Unless, that is, you completely failed to include FAT support in your kernel.

----------

## Karsten1973

 *Quote:*   

> bash-2.05b# mount -t vfat /dev/hda1 /mnt/windows
> 
> mount: wrong fs type, bad option, bad superblock on /dev/hda1,
> 
>        or too many mounted file systems
> ...

 

I think I do have it enabled:

 *Quote:*   

> bash-2.05b# cat /proc/filesystems
> 
> nodev   sysfs
> 
> nodev   rootfs
> ...

 

Both reiserfs and ext2 do work. So I should have the vfat filesystem activated, right?

----------

## adaptr

That depends.. you built the kernel, after all.
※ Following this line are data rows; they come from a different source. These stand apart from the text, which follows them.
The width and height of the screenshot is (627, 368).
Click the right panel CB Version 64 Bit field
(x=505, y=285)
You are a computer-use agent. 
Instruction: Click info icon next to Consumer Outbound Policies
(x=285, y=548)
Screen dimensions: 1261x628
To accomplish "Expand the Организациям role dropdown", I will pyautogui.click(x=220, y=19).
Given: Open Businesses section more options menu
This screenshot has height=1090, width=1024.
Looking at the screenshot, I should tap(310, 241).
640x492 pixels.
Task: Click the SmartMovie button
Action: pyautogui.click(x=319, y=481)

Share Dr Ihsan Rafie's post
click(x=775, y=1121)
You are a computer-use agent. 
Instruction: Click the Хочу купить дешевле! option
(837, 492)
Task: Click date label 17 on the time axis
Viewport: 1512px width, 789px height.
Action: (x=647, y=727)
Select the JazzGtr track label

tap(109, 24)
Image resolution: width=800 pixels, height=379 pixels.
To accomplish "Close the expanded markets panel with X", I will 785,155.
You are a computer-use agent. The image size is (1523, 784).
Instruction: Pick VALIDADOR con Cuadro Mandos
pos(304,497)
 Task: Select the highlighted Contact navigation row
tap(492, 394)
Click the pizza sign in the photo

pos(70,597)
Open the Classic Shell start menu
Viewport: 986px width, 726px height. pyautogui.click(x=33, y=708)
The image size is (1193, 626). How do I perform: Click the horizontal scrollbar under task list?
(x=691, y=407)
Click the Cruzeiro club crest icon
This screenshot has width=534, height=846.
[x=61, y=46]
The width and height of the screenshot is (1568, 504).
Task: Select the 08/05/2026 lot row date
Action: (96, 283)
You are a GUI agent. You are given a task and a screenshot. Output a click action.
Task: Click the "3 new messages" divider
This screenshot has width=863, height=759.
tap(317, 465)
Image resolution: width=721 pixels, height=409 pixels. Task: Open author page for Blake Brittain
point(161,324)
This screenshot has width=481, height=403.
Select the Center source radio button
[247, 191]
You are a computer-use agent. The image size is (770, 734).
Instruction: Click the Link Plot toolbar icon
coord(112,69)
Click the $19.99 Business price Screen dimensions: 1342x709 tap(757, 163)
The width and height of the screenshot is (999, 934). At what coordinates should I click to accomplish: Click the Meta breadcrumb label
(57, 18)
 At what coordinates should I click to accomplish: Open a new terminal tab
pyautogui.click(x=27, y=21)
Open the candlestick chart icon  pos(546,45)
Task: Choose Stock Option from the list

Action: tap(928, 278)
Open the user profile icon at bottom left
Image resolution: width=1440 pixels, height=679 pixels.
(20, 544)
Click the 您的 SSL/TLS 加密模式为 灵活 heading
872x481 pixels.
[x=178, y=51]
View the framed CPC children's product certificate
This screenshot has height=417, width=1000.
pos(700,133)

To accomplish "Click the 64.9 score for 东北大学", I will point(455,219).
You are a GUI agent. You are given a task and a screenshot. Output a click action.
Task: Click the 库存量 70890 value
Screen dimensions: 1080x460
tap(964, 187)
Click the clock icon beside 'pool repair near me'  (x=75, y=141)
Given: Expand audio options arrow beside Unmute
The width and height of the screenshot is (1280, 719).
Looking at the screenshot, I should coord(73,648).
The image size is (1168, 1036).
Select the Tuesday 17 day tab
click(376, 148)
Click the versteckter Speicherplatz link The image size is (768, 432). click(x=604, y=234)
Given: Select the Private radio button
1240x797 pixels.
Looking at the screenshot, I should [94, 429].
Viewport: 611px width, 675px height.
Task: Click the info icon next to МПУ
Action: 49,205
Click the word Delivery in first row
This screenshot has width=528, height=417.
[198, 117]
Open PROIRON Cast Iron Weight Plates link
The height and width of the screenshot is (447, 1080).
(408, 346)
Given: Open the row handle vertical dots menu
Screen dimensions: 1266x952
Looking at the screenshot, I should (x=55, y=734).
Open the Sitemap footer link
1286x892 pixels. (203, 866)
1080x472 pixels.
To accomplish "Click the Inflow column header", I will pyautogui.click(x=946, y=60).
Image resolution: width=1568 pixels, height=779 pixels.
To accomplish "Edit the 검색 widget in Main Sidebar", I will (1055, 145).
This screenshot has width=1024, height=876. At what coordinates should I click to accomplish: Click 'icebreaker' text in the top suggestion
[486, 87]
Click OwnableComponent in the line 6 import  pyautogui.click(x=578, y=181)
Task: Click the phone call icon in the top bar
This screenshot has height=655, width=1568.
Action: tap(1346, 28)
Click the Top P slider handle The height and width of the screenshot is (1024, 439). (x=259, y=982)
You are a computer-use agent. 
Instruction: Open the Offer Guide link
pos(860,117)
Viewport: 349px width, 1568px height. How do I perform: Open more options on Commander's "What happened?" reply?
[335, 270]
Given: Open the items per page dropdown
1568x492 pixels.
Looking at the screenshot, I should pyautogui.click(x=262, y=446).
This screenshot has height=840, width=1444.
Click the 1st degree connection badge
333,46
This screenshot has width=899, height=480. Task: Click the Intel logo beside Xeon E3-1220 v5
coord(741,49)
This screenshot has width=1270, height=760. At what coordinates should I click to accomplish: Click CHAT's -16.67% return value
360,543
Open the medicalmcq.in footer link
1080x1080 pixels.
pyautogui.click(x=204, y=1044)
Please tell me /mnt/windows does exist...

----------

## Karsten1973

 *Quote:*   

> bash-2.05b# ls /mnt/
> 
> cdrom  floppy  public  usbstick  windows
> 
> 

 

What options do I need to enable for vfat support? I think I added everything to my kernel, but how can I be sure.

And - what kind of fs do I use for FAT16? msdos or vfat?

Karsten

----------

## adaptr

FAT16 is msdos, yes.

Can you post the relevant parts of the kernel config ?

The entire filesystem section if necessary.

----------

## Karsten1973

 *Quote:*   

> #
> 
> # File systems
> 
> #
> ...

 

----------

## Deathwing00

Moved from Installing Gentoo.

----------

## Naib

a bit off-topic but why do you have NTFS-write enabled!!!! it is still experimental

What is the output of /var/log/messages when you try to mount.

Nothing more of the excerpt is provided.